Hello hog traders
Last week saw continued spread and flat price hog action. CME hog futures fell to new lows at the start of the week and were sharply higher at Friday’s close for all markets except February. Coronavirus continues to spread across China and the world, but the recovery rate is quickly exceeding the death rate and the number of new infected cases is now in decline. The solution to the virus (containment) has been crippling for the Chinese and emerging market economies. Dates are being set to get business moving again, which has helped sooth demand concern for pork exports. Export demand marked the 2nd consecutive month of more than 20% growth, which helped cushion the seasonal decline in US cash prices. High demand is being countered by high supply, the latter is probably going to falter first.
Excessive fund length and the future’s premium has been fleshed out of the market. Outstanding export sales are record large with more than half of the total sales to China. Bull spreads in J-Q and M-Q will be our ideal positions, we may even look at M-V. Q3 contracts should be sold on rallies while Q2 contracts should be bought on breaks. We are bullish the J as prices have been over discounted in that month. Feb was a disaster contract, hopefully it can finish strong this week.
LONG 1 UNIT OF FEB HOGS
LONG 1 UNIT OF JUNE HOGS
SHORT 2 UNITS OF AUG HOGS
LOOKING INTO NEXT WEEK:
- The entire pork product market took a hit this past week as seen in the numbers below. It is in our opinion that much of this was due to the large weekly slaughters the industry has been experiencing. Add to that the negative effect of the Coronavirus outbreak in China and around the world. Overseas buyers have been reluctant to ship their usual weekly purchases for fear they cannot be unloaded upon arrival at ports of destination. This fear is founded upon the potential of the spread of Coronavirus to those countries of origin. This has backed up shipments at these countries. As of this writing, the shipments are resuming, and there is optimism that things will get back to normal.

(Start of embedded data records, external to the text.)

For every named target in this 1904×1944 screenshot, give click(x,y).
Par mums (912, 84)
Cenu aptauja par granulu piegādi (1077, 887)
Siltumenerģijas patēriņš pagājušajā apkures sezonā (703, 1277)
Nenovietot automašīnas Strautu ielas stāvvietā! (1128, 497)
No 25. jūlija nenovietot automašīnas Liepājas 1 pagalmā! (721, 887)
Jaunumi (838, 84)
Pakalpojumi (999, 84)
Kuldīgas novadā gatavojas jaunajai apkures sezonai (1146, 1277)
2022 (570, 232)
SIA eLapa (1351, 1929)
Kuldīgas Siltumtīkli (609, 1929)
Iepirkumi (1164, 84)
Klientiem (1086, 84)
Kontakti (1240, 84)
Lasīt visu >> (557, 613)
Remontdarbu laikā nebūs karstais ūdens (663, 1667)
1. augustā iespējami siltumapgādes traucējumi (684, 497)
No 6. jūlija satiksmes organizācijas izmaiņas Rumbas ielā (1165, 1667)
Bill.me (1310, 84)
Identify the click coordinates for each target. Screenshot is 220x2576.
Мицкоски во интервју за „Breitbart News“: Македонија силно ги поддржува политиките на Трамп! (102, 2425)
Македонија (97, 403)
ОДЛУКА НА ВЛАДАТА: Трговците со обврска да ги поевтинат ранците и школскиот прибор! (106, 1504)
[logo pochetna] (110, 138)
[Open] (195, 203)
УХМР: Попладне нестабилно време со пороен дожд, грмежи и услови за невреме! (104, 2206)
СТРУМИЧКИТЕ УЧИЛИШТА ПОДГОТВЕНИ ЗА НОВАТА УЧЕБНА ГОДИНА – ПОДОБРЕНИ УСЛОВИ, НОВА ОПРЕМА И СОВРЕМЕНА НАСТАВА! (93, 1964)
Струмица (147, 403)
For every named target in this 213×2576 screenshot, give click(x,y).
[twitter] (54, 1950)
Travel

- As we mentioned last week, the surplus of bellies, as well as the other cuts, has been further exasperated by the outbreak of the Coronavirus. We look for that to be nearing an end.
- The ham market seasonally was due for a move down. Much of this is due to the large weekly slaughters, and as we mentioned above, the other component is that it is seasonal. We look for hams to bottom next week.
- We believe loins and butts will continue to struggle for the next week to ten days before finding a bottom.
- The USDA Interior Iowa Southern Minnesota Hog weights went down as they should, but the drop of only .4 lbs. was disappointing. This indicates to us the producers still have a large number of market hogs on the farm and cannot slow down selling them without getting behind in their marketings. This week average live weight was 286.9, which is still 1.3 lbs. heavier than a year ago.
HOW WE TRADE THIS:
- We hear at Swine Times are still and will remain bearish until the fundamentals prove otherwise. We believe you can catch a “bull” spike on a price correction, but over the long term, the hog market is a bear market.
- It is our opinion that the hog futures rallied last week because of the steep decline the week prior with the news of the Coronavirus and the potential for delays in shipments. The rally we just experienced this week is a reaction to the perceived oversold condition set up two weeks ago. This we believe is the spike to sell.
- As we stated in last week’s Swine Times, we believe that the best thing to do is just lightly sell the deferred hogs, LHJ’s at 68.00 or higher and or LHQ’s at 82.50 or above. Do it cautiously and let time work for you. We like this strategy simply because we believe that it is the trade that lines up with the following facts: 1) there have been, and will continue to be, too many hogs for the industry to process and maintain current price levels, and 2) the front end of the curve (February hogs) trades closer to the index, but a lot of “China optimism” is still built into the backend of the curve.
- Once again, we are recommending patience with the market. Opportunities exist in the summer contracts on these breaks. We are always thinking short term in this letter, longer term the M and N contracts should see support in the 70’s.